Brown acknowledges that, despite high profile corporate crime cases like Enron and WorldCom, the courts are still a tad unsure of how to prosecute a company.

“Another difficulty is that you can’t put a company in jail so who do you punish?” Brown asks. “I think the logical connection is you punish the person who is in charge of the company,” he says.

Hide and peek
Metropolitan police forces are becoming increasingly aggressive in targeting so-called “escort services” that advertise online.

Chicago has a special unit dedicated to vice crimes facilitated in cyberspace. Chicago’s special online vice squad trolls escort sites advertising in the city limits, officers make appointments and when money changes hands, the arrest is made. The squad reportedly averages 15 arrests per month.

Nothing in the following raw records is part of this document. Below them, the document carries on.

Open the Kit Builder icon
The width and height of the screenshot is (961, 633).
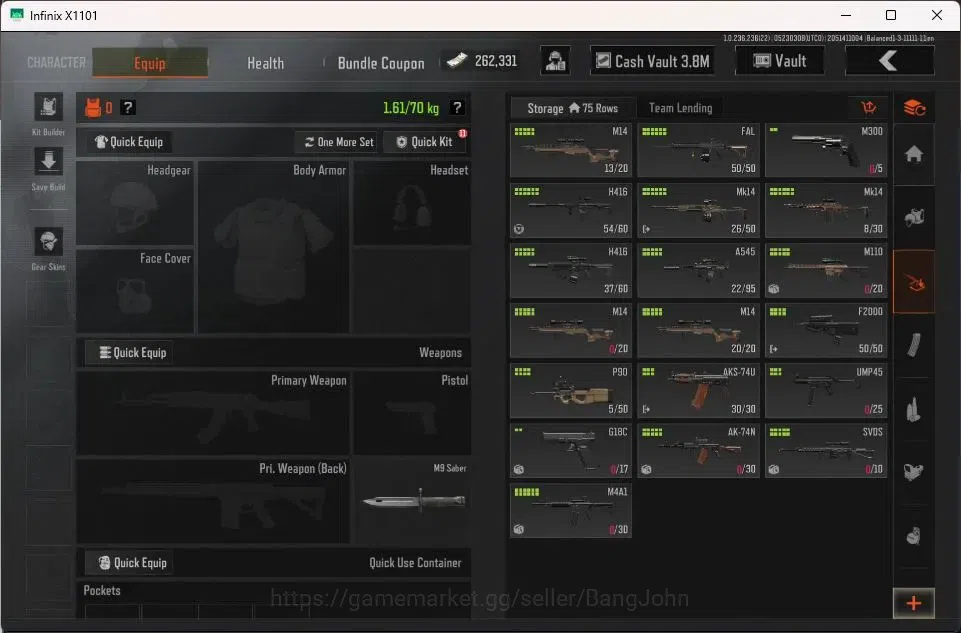click(48, 108)
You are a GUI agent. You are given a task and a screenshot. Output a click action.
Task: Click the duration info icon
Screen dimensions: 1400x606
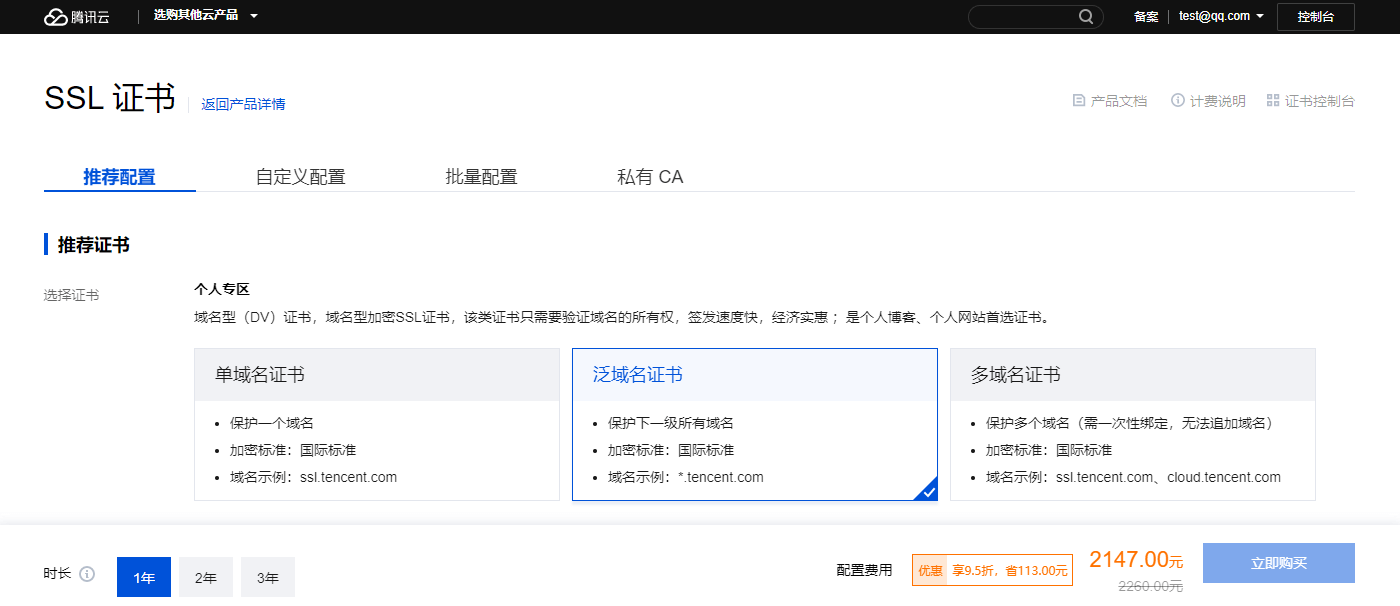click(x=87, y=574)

But it’s not only the large cities that are going after online sex workers. In Milwaukee, the police arrested a woman on prostitution charges resulting from a personal ad she placed on Yahoo! The police were tipped off about that ad which specifically mentioned that she would come to Milwaukee and trade sex for money.

Sex workers of all kinds are homesteading the Web, some out of a belief that it’s a “safer” environment than being on the street. Using online services for prostitution purposes is the “wave of the future,” said prosecutor Brown.

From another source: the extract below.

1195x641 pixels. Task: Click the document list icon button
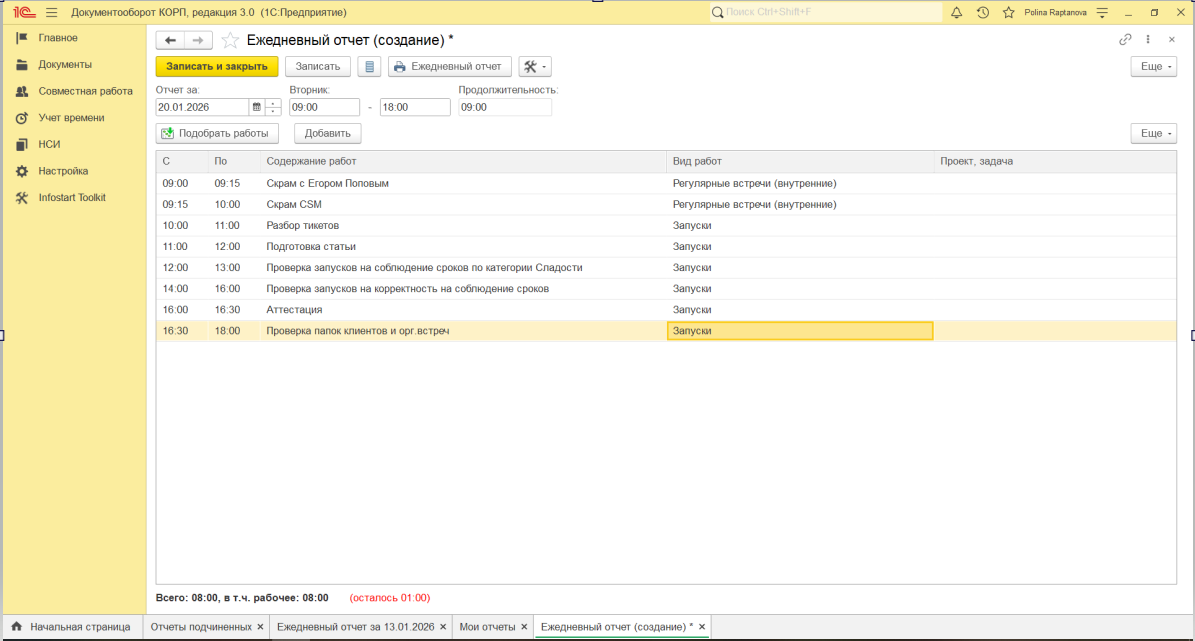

The number of people this year inquiring about setting up escort Web sites “has gone from zero to 60 mph in 4.9 seconds,” says Joe Obenberger, a Chicago-based attorney specializing in the online adult entertainment field.

“Beginners in the profession can have the same misconceptions that ‘civilians’ have,” says Tracy Quan, author of the novel Diary of a Manhattan Call Girl. “We hear people saying: ‘There are all these escort ads in the (print) Yellow Pages, therefore the vice squad is not making arrests.’ But the ads don’t mean that arrests have stopped. The ads actually mean that the police have an easy target. The same thing is true for the online medium,” said Quan, herself a former prostitute and spokesperson for PONY, a prostitutes and sex workers advocacy group based in New York.

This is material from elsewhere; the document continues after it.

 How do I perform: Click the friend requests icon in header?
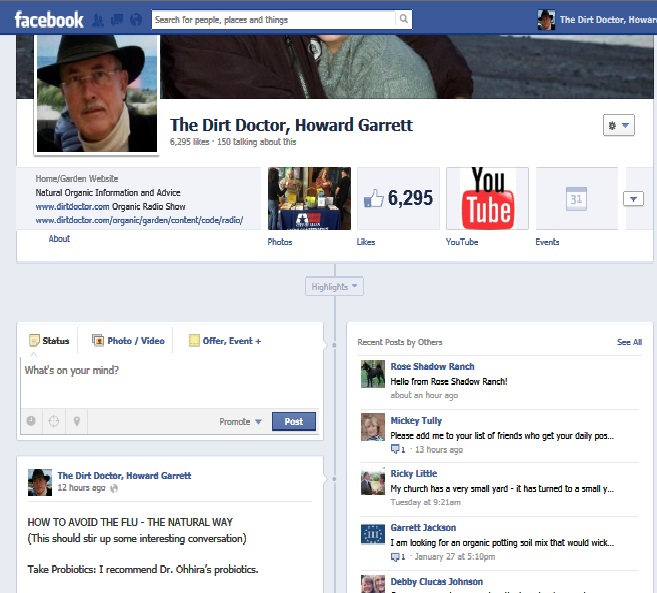coord(99,19)
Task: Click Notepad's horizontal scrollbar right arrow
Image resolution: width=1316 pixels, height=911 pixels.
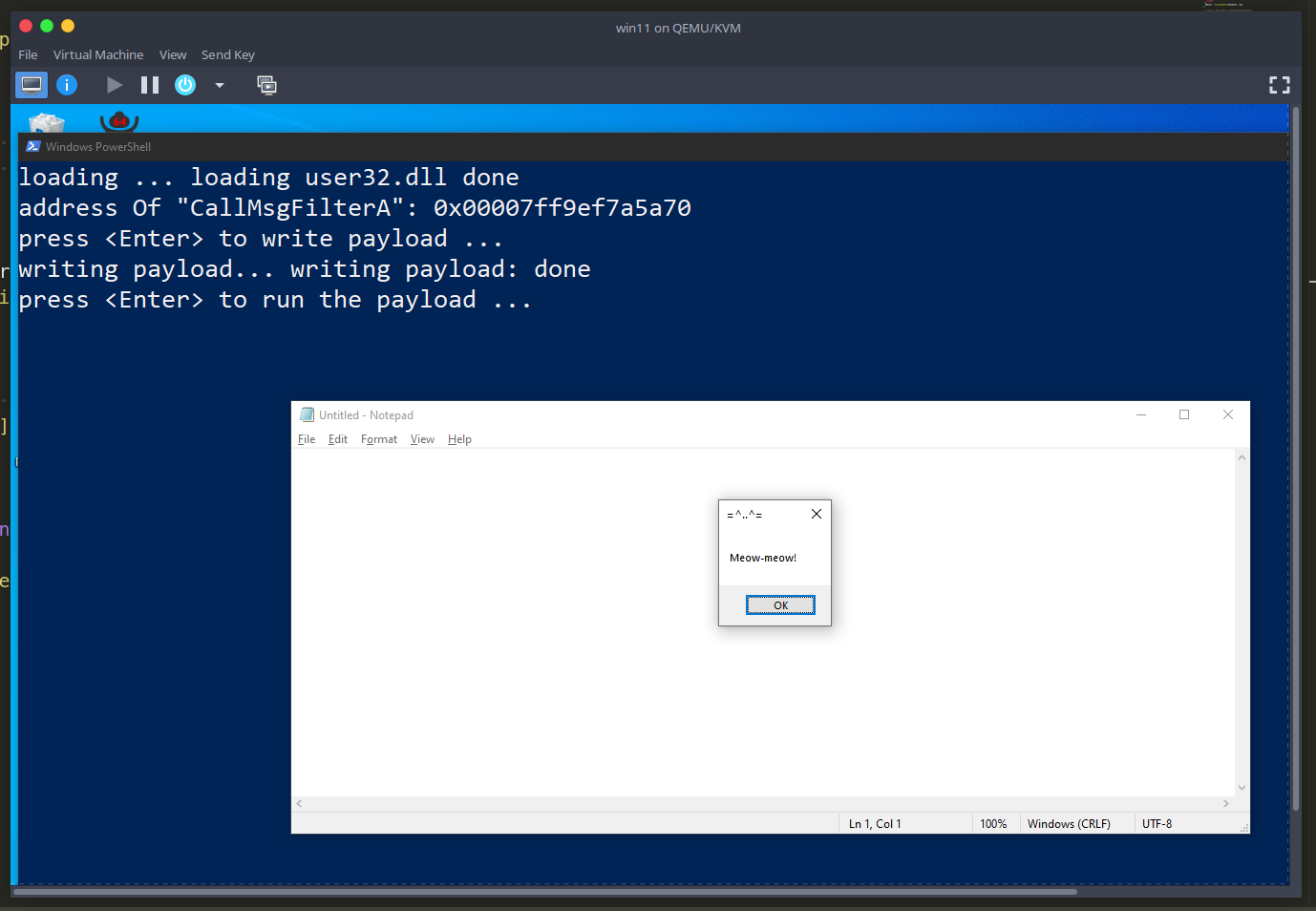Action: pos(1226,804)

“I think the escort business can be done (online) legally, I think it can be done quite illegally, too,” Obenberger said. That “best of times, worst of times” statement really sums up the current legal climate when it comes to enforcing sex crimes facilitated online.

“This is a complex area with lots of different laws that inter-relate to it and lots of doctrines of law,” Obenberger said. “If you know the crime is being committed and you facilitate it, you’re guilty of the crime,” he said. “That’s the underlying principle.”

Hookers are people, too
Prosecutor Brown said he’s taken testimony from an escort nabbed in the Bigdoggie.net investigation in which she admitted to putting ads into online dating services, hoping to rustle up some clients. Brown said she wrote the ads using “code words” such as looking for a “generous man” to date. When you see that, Brown said, “apparently there’s a good chance you’re talking about prostitution because she did end up getting people contacting her and they did have prostitution ‘events’ off of that personal ad.”

That experience doesn’t square with Quan’s personal knowledge. “I have not heard any stories from sex workers about finding customers at online dating services,” she said, though she didn’t doubt that was happening. “Prostitutes are part of everyday life ... so why wouldn’t we go to the places on the Internet where everyone else goes?”

Brown, the Florida prosecutor says he has “no illusions” that the case against Bigdoggie is going to put a dent in the practice of soliciting sex acts online.

“Our position on this really was that we needed to start somewhere; we needed to set some precedent in how these cases can be prosecuted successfully, maybe help out fellow law enforcement organizations around the country. If they see it can be done, that’s the chilling effect we’re looking for.”